Task: Please render the data below as a Markdown table with the columns Row and Entry, giving each line its own numbered row. Skip blank lines, and leave the pictures out of the answer.
─── Extracted material
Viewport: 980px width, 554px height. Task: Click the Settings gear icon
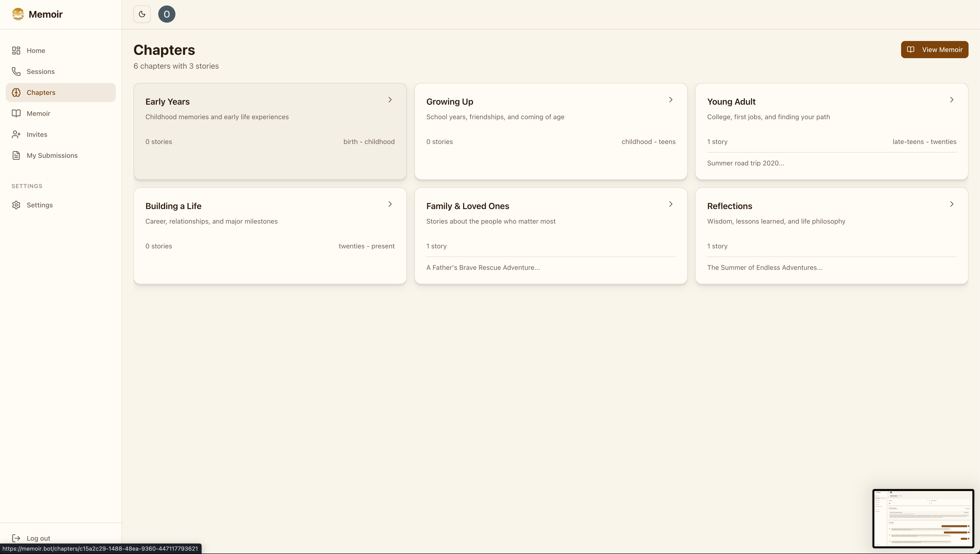click(x=16, y=205)
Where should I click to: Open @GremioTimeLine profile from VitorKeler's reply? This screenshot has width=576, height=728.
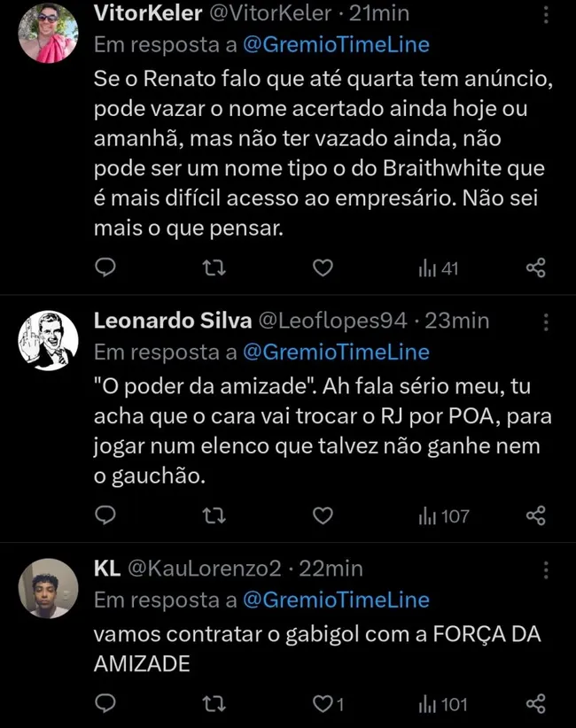pyautogui.click(x=336, y=43)
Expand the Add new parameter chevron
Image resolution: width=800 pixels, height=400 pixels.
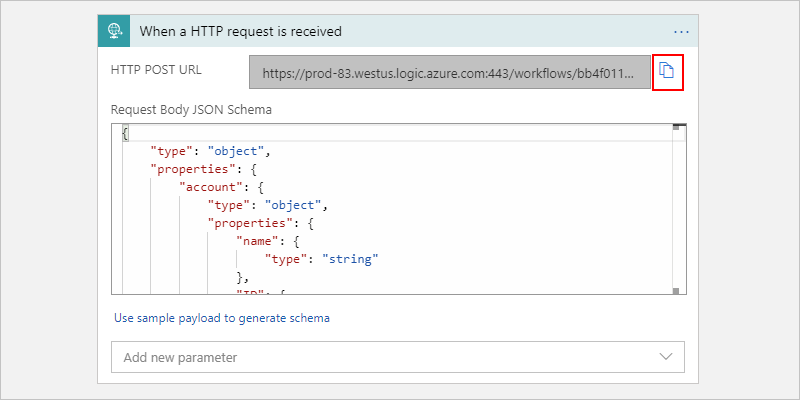pyautogui.click(x=667, y=356)
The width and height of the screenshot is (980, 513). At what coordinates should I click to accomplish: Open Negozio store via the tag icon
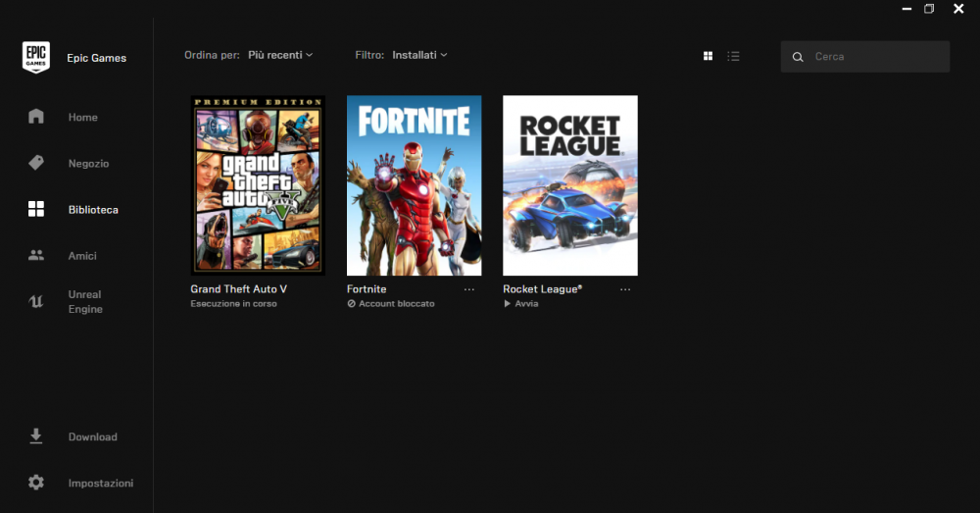pos(36,163)
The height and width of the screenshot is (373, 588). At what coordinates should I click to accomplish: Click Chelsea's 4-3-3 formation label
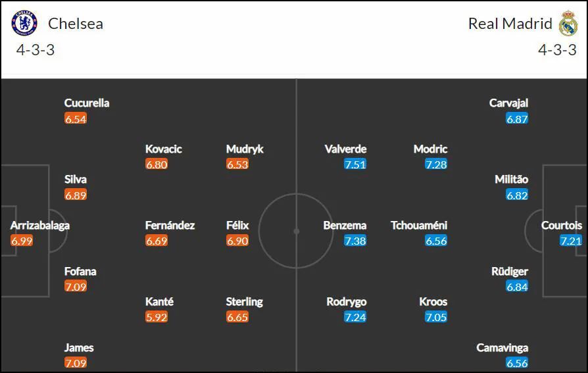pos(36,49)
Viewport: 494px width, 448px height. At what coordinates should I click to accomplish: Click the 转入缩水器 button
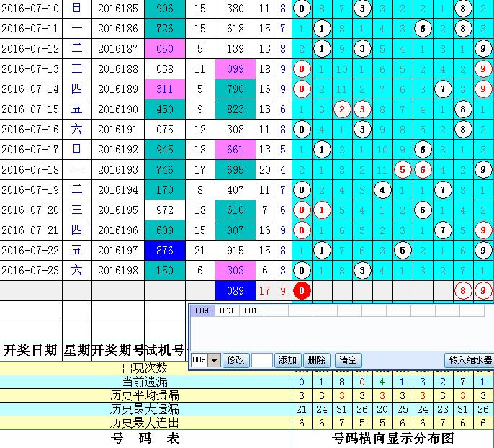470,360
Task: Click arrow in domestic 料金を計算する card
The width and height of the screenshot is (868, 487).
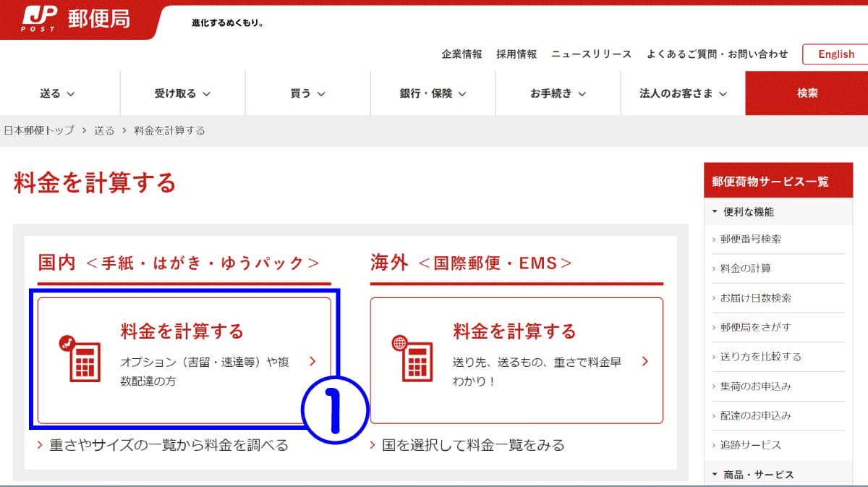Action: pos(312,361)
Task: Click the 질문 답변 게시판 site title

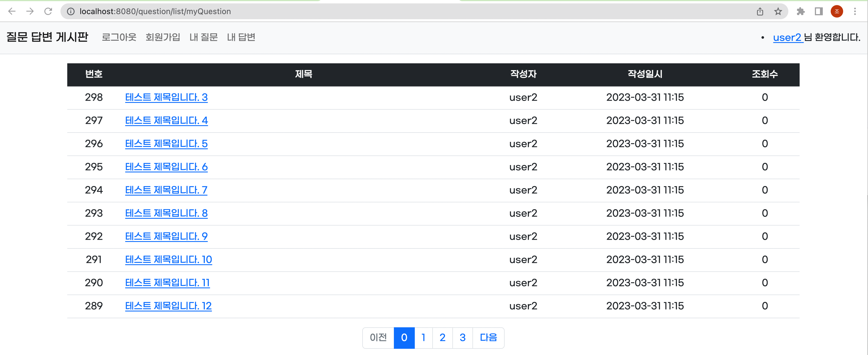Action: click(x=48, y=37)
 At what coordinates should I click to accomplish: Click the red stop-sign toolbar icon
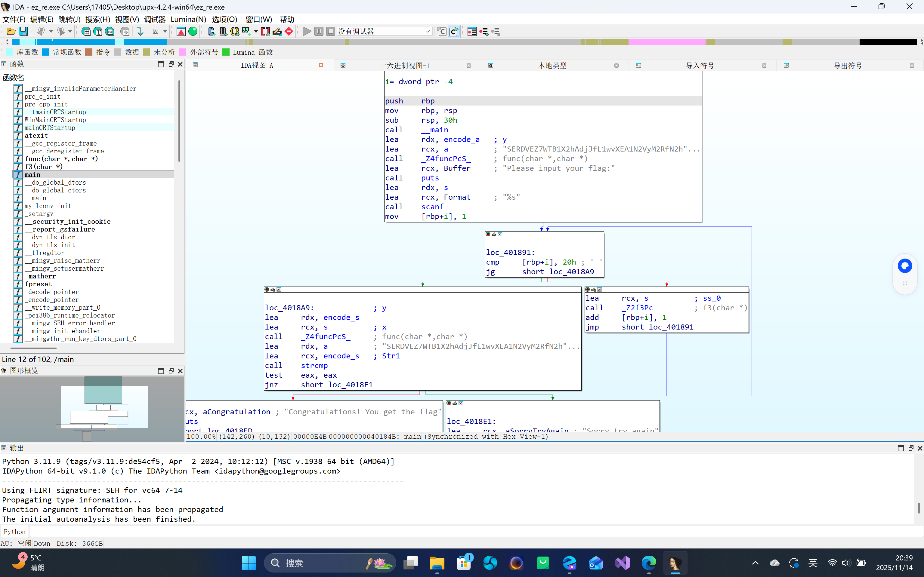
──────
Final result:
| Row | Entry |
|---|---|
| 1 | Viewport: 980px width, 554px height. Task: Click the Settings gear icon |
| 2 | click(x=16, y=205) |
| 3 | Where should I click to: Open @GremioTimeLine profile from VitorKeler's reply? This screenshot has width=576, height=728. |
| 4 | pyautogui.click(x=336, y=43) |
| 5 | Expand the Add new parameter chevron |
| 6 | Image resolution: width=800 pixels, height=400 pixels. |
| 7 | pyautogui.click(x=667, y=356) |
| 8 | The width and height of the screenshot is (980, 513). At what coordinates should I click to accomplish: Open Negozio store via the tag icon |
| 9 | pos(36,163) |
| 10 | The height and width of the screenshot is (373, 588). At what coordinates should I click to accomplish: Click Chelsea's 4-3-3 formation label |
| 11 | pos(36,49) |
| 12 | Viewport: 494px width, 448px height. At what coordinates should I click to accomplish: Click the 转入缩水器 button |
| 13 | 470,360 |
| 14 | Task: Click arrow in domestic 料金を計算する card |
| 15 | The width and height of the screenshot is (868, 487). |
| 16 | Action: pos(312,361) |
| 17 | Task: Click the 질문 답변 게시판 site title |
| 18 | Action: click(x=48, y=37) |
| 19 |  At what coordinates should I click to accomplish: Click the red stop-sign toolbar icon |